◆ **TASK BRIEF**: In the earnings call transcript, the reply about sustaining growth into 2024 explains the resilience of the business "in terms of" several things. List each one it names.

Thank you. [Operator Instructions] Our first question comes from Andrew Schmidt with Citi. You may proceed.

Andrew Schmidt

Analyst · Citi. You may proceed

Hey, Matt, Hemanth. Thanks for taking my questions here and good to see the revenue momentum. I want to start off on the marketing side of things. And I think it makes sense investing more, given that the LTV has stepped up and you can maintain attractive unit economics, but maybe a couple of questions on that front. First, maybe you could just talk about CAC trends you're seeing in performance marketing. And then second, as you shift to more top of funnel marketing and things like that, can you just talk about your confidence in the efficiency of those initiatives and ability to scale those over time? Those areas would be helpful. Thanks a lot, guys.

Matt Oppenheimer

Analyst · Citi. You may proceed

Thanks, Andrew. Good to see and appreciate the question. On the marketing front, we are excited about the integrated brand campaigns. And I'd say that it's a continuation and an expansion of a playbook that we've already started to roll out and have proven to be successful. And an example of that would be like an integrated marketing campaign that we did in the Miami area, where we're seeing the dividends from. That's because it drives long-term awareness with strategically important audiences. And what we see is it actually makes our efficient performance marketing even more efficient. And so. I feel good about our ability to measure those results and feel good about the ability to expand some campaigns that we've already been doing, two additional geographies. And the other benefit of that, given our scale and size, is it continues that flywheel effect of referrals and word of mouth to where we're excited about the investments that we're making in Q4, mainly because then as we go into 2024, it gives us confidence in our ability to continue to deliver high growth rates that we have delivered in the past. And given the payback period and LTV-to-CAC ratios, we feel confident about delivering as we head into 2024.

Andrew Schmidt

Analyst · Citi. You may proceed

Got it. Thanks, Matt. You actually preempted my second question, which is about 2024 visibility. Maybe you could dig a little bit more into that. I mean, I think you guys have pretty good visibility given the customers you've added thus far. Maybe talk a little bit about just the variables as you kind of think about just the sustaining high rates of growth into 2024. Anything on that front would be helpful. Thanks a lot, guys.

Matt Oppenheimer

Analyst · Citi. You may proceed

Yeah. I'll start with the kind of predictability and confidence, and then I'll turn it over to Hemanth to talk a little bit more about how those squares into our 2024 thinking from a financial standpoint. But I think there we're in a unique spot, mainly because of the resilience of our business in terms of -- you think about our customers, the non-discretionary nature of the spend, the shift that is happening to digital. And because of that, there's a lot of predictability and a lot of resilience in our business. And I think that, that is something that as we head into 2024, we're making the right investments in Q4 to give us confidence that we can continue to accomplish our audacious vision. But that's founded in the resilience and the tenacity and the customer base that we serve.

◆ **DATA BLOCK**:
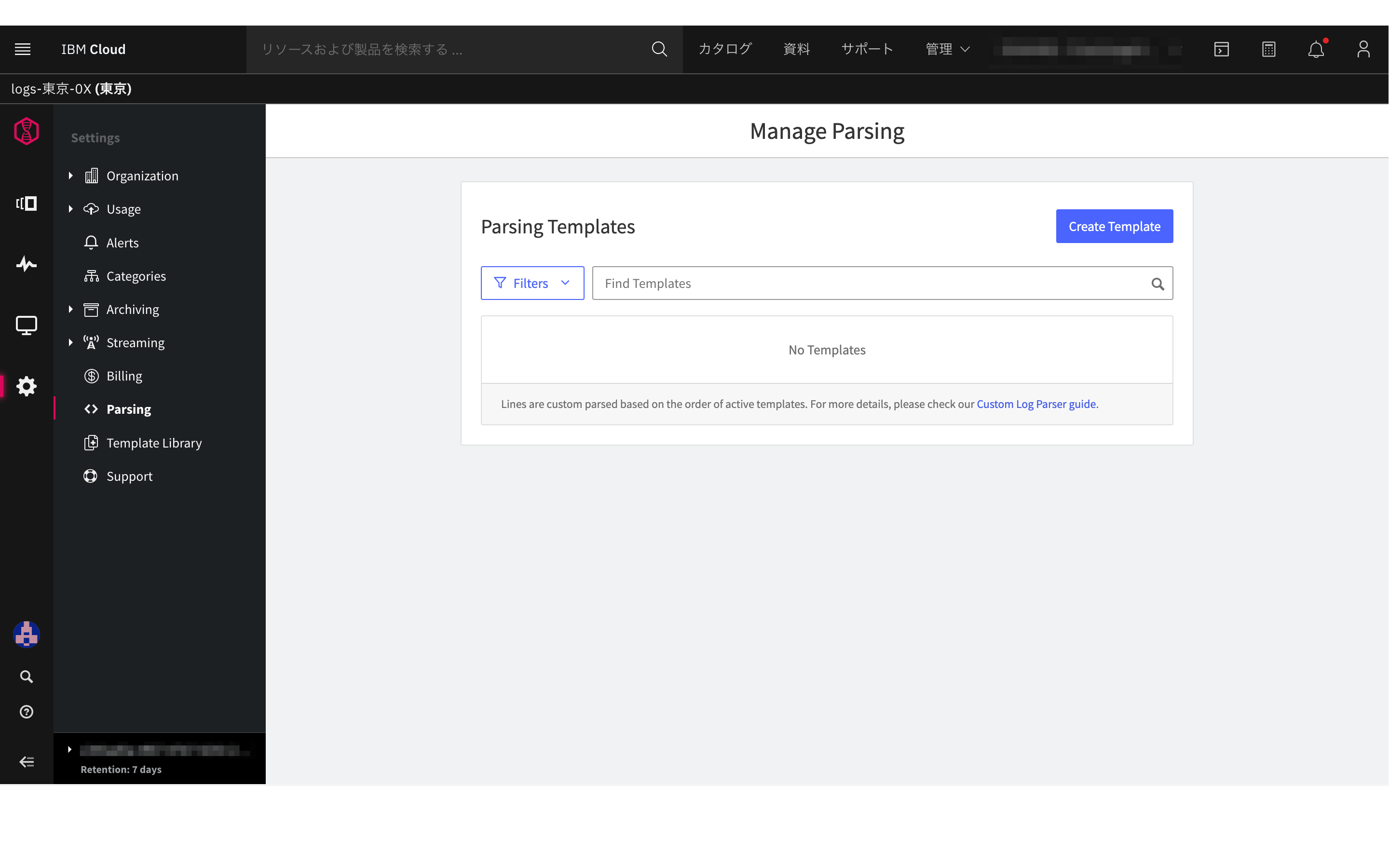Viewport: 1389px width, 868px height.
Task: Go to Template Library settings
Action: tap(154, 443)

◆ **RESULT**:
- The customers
- The non-discretionary nature of the spend
- The shift that is happening to digital